South Africa will expand its rollout of GeneXpert tuberculosis (TB) testing machines, which can diagnose TB and drug-resistant TB within 90 minutes, but concerns remain about the capacity to back up this commitment with supplies and treatment.
The country is the largest buyer of GeneXpert technology in the world, but the machines have not yet become point-of-care tests and are often deployed at district rather than clinic level. Nonetheless, they have shaved weeks off waiting times for patients because samples no longer have to be transported to and from national referral hospitals kilometres away for diagnosis.
At the opening of the TB Vaccines Third Global Forum in Cape Town on 25 March, Precious Matsoso, director general of the South African Department of Health, announced that an additional 135 machines will be imported by the end of 2013. The GeneXpert was released in 2010 and South Africa already has 150.
Matsoso's announcement was made a day after the health department handed over six machines to the Department of Correctional Services at Cape Town's Pollsmoor Prison. A former inmate at Pollsmoor, Dudley Lee, took the correctional services department to court after he contracted TB during incarceration. Although Lee eventually died of TB, the courts found in his favour.
During the handover, South African Deputy President Kgalema Motlanthe also announced that TB screening for inmates would carried out every six months, and reiterated a commitment that at-risk miners would be annually screened for TB. Of the 735 Pollsmoor inmates screened for TB during Motlanthe's visit, 12 percent had TB, according to Matsoso.

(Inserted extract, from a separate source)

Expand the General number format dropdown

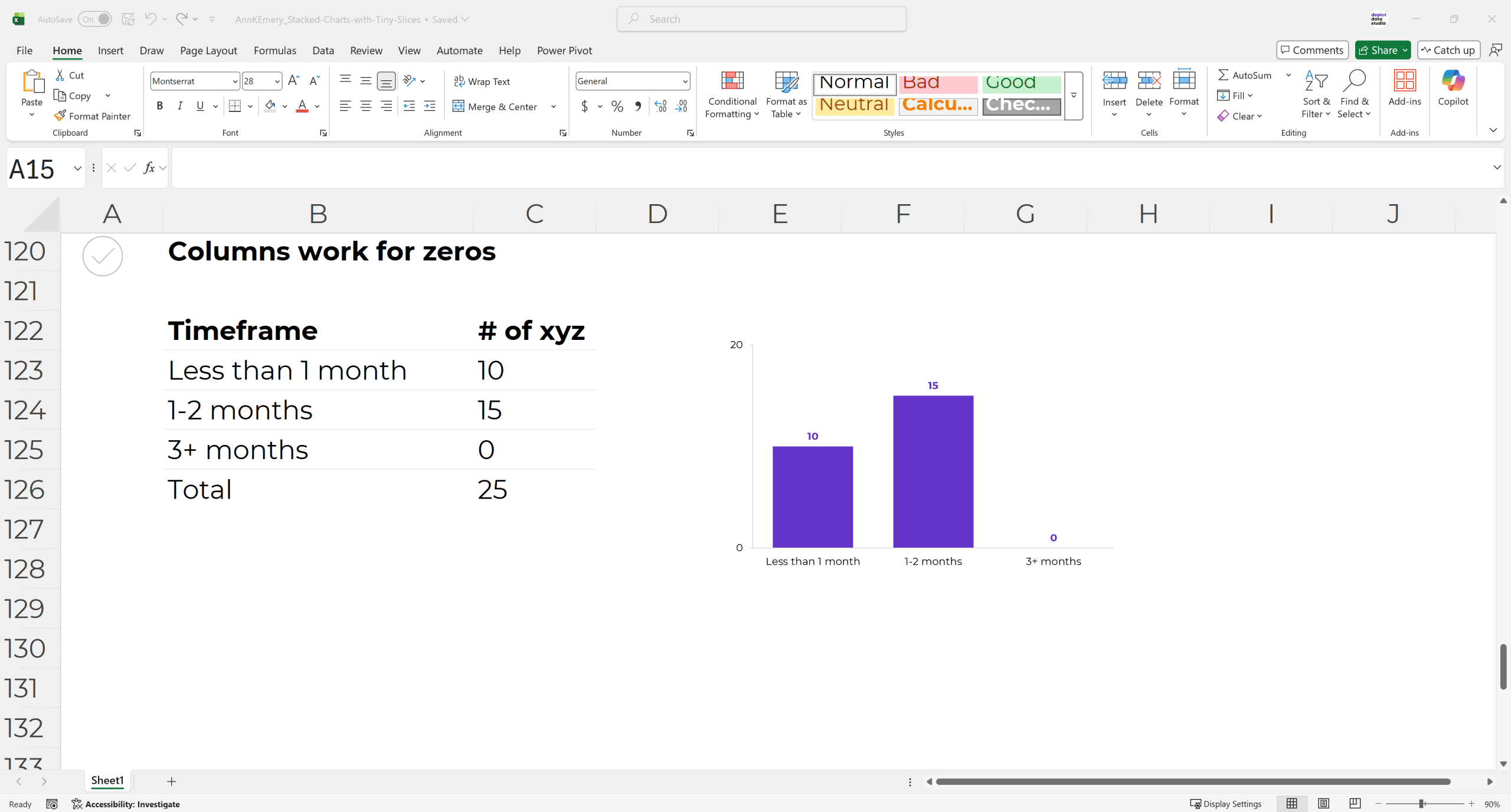685,81
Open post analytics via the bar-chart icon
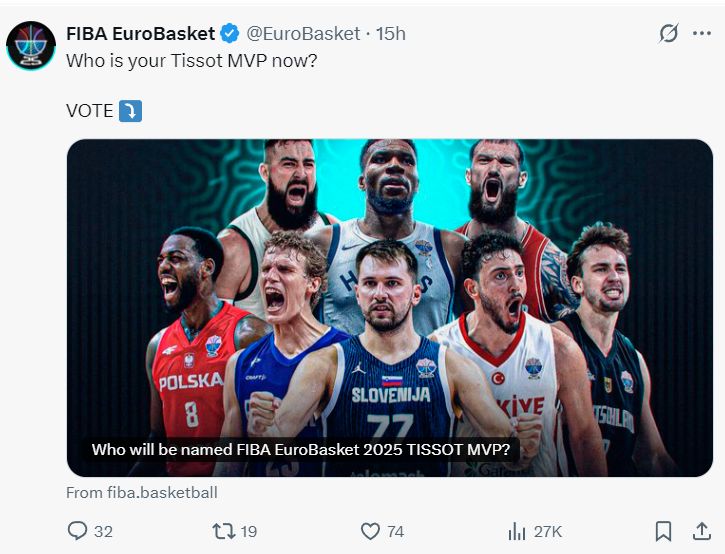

The World Health Organization (WHO) lists South Africa in the top 22 countries with a high TB burden. An estimated 500,000 cases of active TB are diagnosed annually and the disease remains the leading cause of natural death according to the national statistical service, StatSa.
South Africa could become WHO observatory
Matsoso also announced that the health department, the National Department of Science and Technology, and the US-based non-profit TB vaccine developer, Aeras, would continue to fund the recently created South Africa Consortium on TB Vaccines.
"We are at the centre of the TB epidemic, so we have to have our own response… in terms of vaccines being developed. Hopefully, South Africa will become a global player," Willem Hanekom, director of the South Africa TB Vaccine Initiative, told IRIN.
Matsoso, who has worked with WHO on issues of intellectual property, said that through the consortium South Africa would be well-placed to become one of the research observatories envisioned in WHO resolutions aimed at promoting research and development. She noted that these initiatives would have to be accompanied by changes to regulations, for instance to facilitate fast-track review to allow the country earlier access potential new vaccines.
Stand and deliver
South African AIDS lobby the Treatment Action Campaign (TAC) and international medical humanitarian organization Médecins Sans Frontières (MSF) have questioned the government's ability to deliver on these promises as stockouts and slow decentralization persist.
In a joint letter delivered to South African Minister of Health Dr Aaron Motsoaledi on 22 March, the organizations stressed that the success of the GeneXpert rollout hinged on a steady supply of testing cartridges for the machines, the decentralization of drug-resistant TB (DR-TB) care and treatment, and improved supply-chain management to avoid recurring drug stockouts.
The organizations also questioned the continued delay in implementing the health department’s 2011 policy decision to move DR-TB care out of designated TB hospitals with a shortage of beds to primary healthcare clinics closer to patients' homes.
"Provincial operational plans for decentralization of multidrug-resistant TB (MDR-TB) care have not been drafted, nor have readiness assessments been conducted of all proposed decentralized MDR-TB (sites)," the letter pointed out.
The organizations urged the health department to implement the 2011 policy, which would allow all of South Africa’s nine provinces to begin initiating and managing stable adult and paediatric MDR-TB at local clinics before the end of 2013.